Database and App Team Roles Clarified | Generated by AI
You’ve identified a common challenge in enterprise environments. Let me break down how to effectively separate responsibilities between application and database teams:
Database Team Responsibilities
Before deployment:
- Unit testing of stored procedures, functions, and SQL logic using database testing frameworks (DB2’s built-in tools, DBUnit, etc.)
- Integration testing with mock/test data to verify business logic within the database layer
- Performance testing of queries and procedures (execution plans, indexes, etc.)
- Regression testing of existing stored procedures to ensure changes don’t break existing functionality
- Data integrity testing to validate constraints, triggers, and referential integrity
They own:
- The correctness of database logic
- Query performance and optimization
- Data model integrity
- Backward compatibility of interfaces (procedure signatures, result sets)
Application Team Responsibilities
After database deployment:
- Interface contract testing - verify stored procedures return expected result sets with correct column names, data types
- Basic availability/smoke tests - can the application connect and call procedures successfully?
- End-to-end functional testing - does the application work correctly with the database changes?
- Integration testing - validate the application layer correctly consumes database outputs
They own:
- Application logic correctness
- Proper consumption of database interfaces
- User-facing functionality
Key Separation Principles
1. Contract-based approach:
- Define clear interface contracts (input parameters, output result sets, error codes)

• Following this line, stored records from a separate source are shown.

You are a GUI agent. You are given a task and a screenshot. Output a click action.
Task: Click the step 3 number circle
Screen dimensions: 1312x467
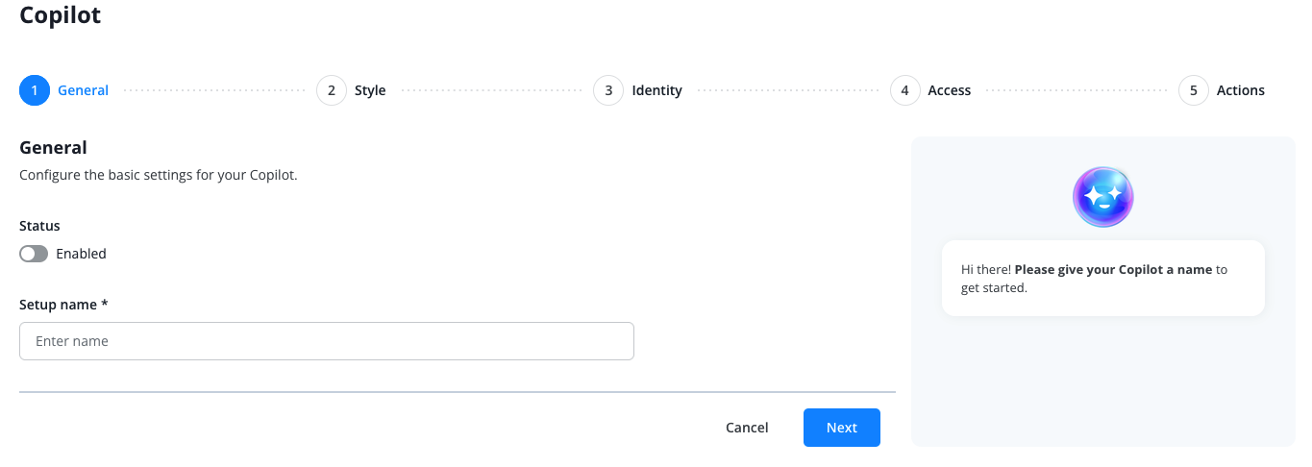pyautogui.click(x=607, y=90)
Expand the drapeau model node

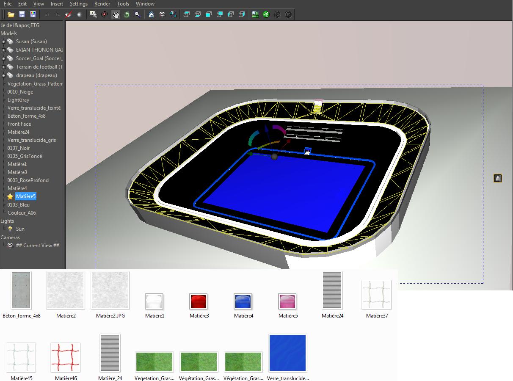[x=3, y=75]
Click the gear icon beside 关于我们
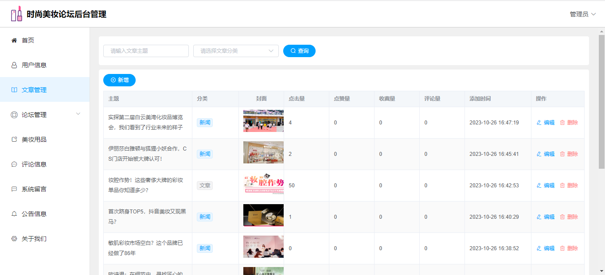605x275 pixels. 14,239
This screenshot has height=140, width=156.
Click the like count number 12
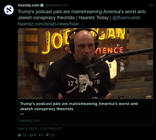(x=52, y=135)
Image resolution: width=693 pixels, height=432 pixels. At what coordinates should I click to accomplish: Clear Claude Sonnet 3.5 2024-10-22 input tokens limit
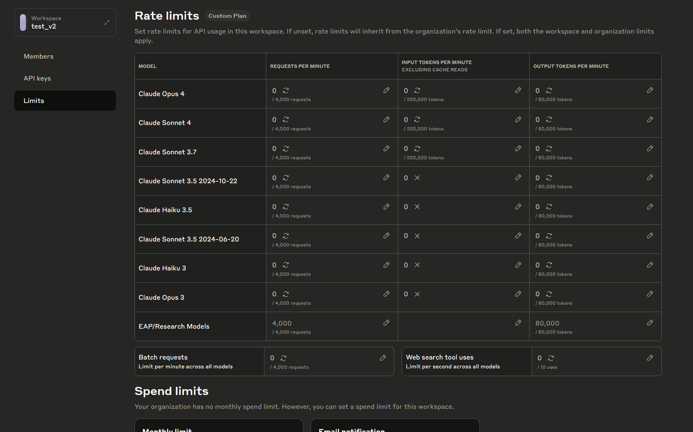[x=417, y=178]
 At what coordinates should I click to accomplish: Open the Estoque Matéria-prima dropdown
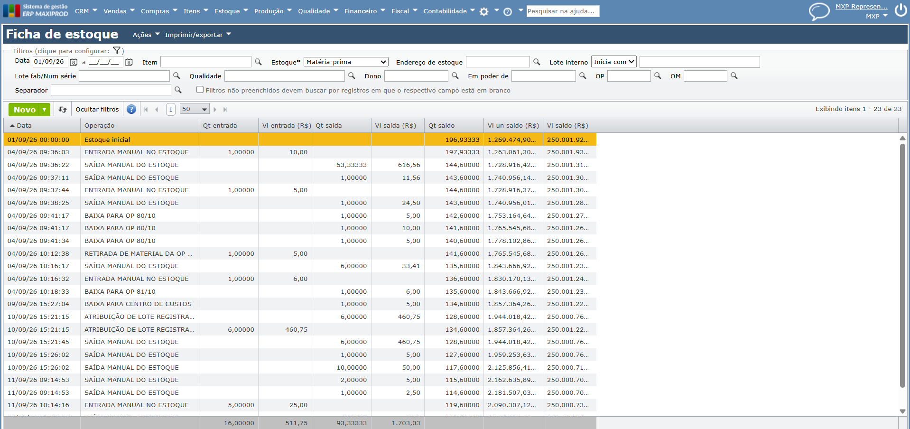(346, 62)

- Database team commits to maintaining these contracts
- Breaking changes require coordination and versioning
2. Test environments:
- Database team maintains their own test environment with representative data
- They can test independently without involving app team
- Application team gets a stable, pre-tested database deployment
3. Communication protocols:
- Database changes categorized as: non-breaking (internal optimization), backward-compatible (new optional parameters), breaking (requires app changes)
- Breaking changes trigger formal collaboration and joint testing
4. Ownership clarity: If a stored procedure produces wrong results → Database team’s problem If the application misuses a correctly-functioning procedure → Application team’s problem
For large SQL/stored procedure changes, the database team absolutely should (and must) do comprehensive regression testing before handing it to the application team. The application team’s “health check” is just confirming integration, not validating database logic correctness.
Does this align with what you’re trying to achieve, or are you facing specific challenges with this separation?